Improving Diagnostic Consistency in Breast FNA Cytology: An Inter-Observer Analysis

By: Aiden Chiu, Stuyvesant High School

Breast fine needle aspiration (FNA) is a minimally invasive, cost-effective method for evaluating breast lesions, but slide interpretation is subjective, leading to variable diagnoses. This study assessed inter-observer agreement in 116 de-identified breast FNA slides reviewed independently by three board-certified pathologists blinded to clinical and radiographic information. Slides were classified as nondiagnostic, negative, atypical, suspicious, or positive for carcinoma. Agreement was measured using Cohen’s kappa (κ), and key cytologic features—architectural disarray, nuclear membrane irregularity, single atypical cells, and myoepithelial cells—were analyzed for their effect on consistency.

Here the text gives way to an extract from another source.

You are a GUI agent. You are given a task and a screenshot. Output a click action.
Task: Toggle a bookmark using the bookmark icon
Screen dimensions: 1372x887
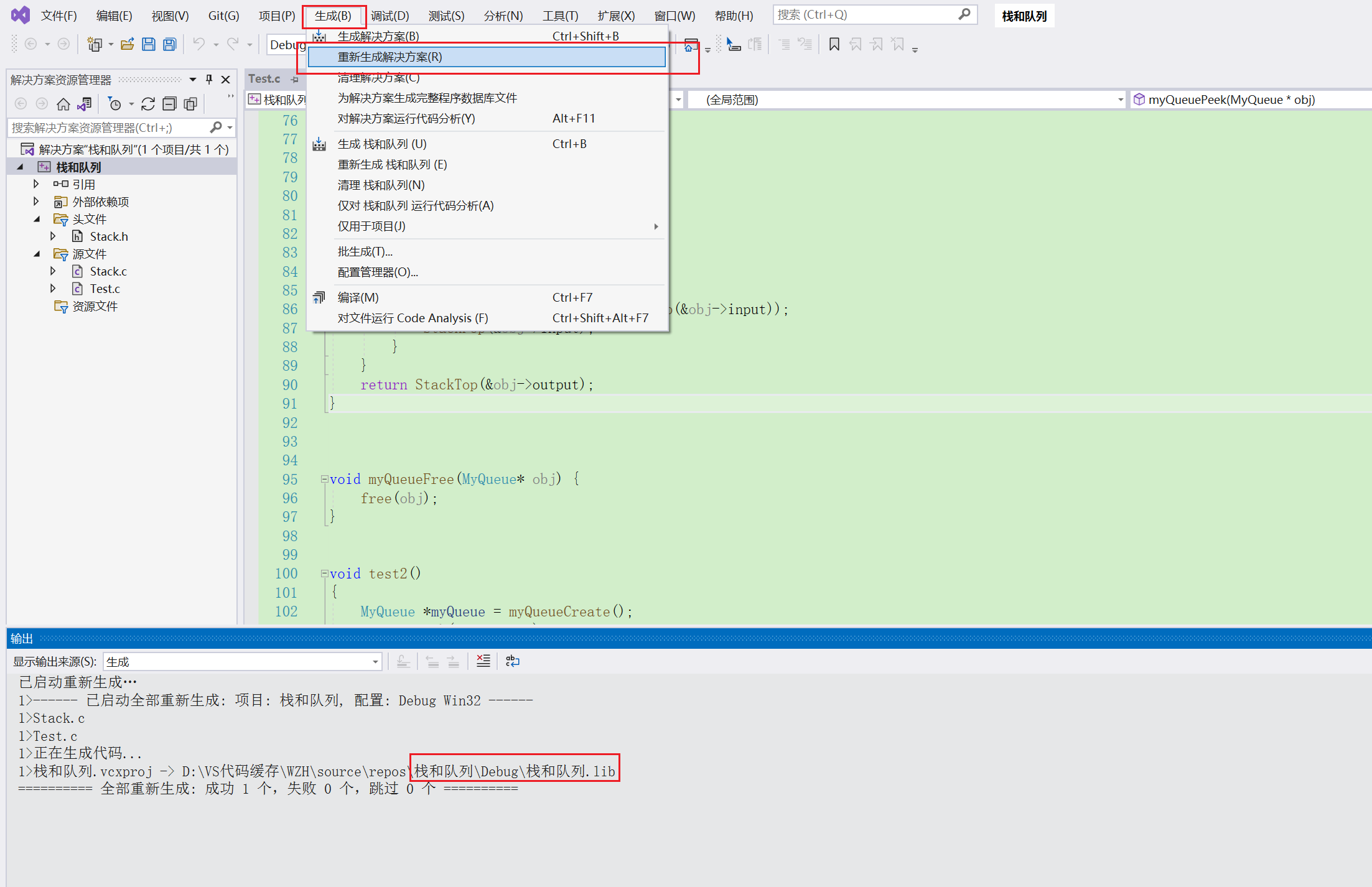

Results showed good agreement for positive carcinoma (κ≈0.60), fair agreement for negative cases (κ≈0.30), and low agreement for atypical or suspicious slides (κ≈0.11–0.20). Architectural disarray and nuclear membrane irregularity improved concordance, while single atypical cells and myoepithelial cells increased variability. These findings highlight the reproducibility of definitive diagnoses and the challenges of indeterminate cases, suggesting that combining cytology with clinical context and informatics-driven analysis can enhance diagnostic reliability and patient care.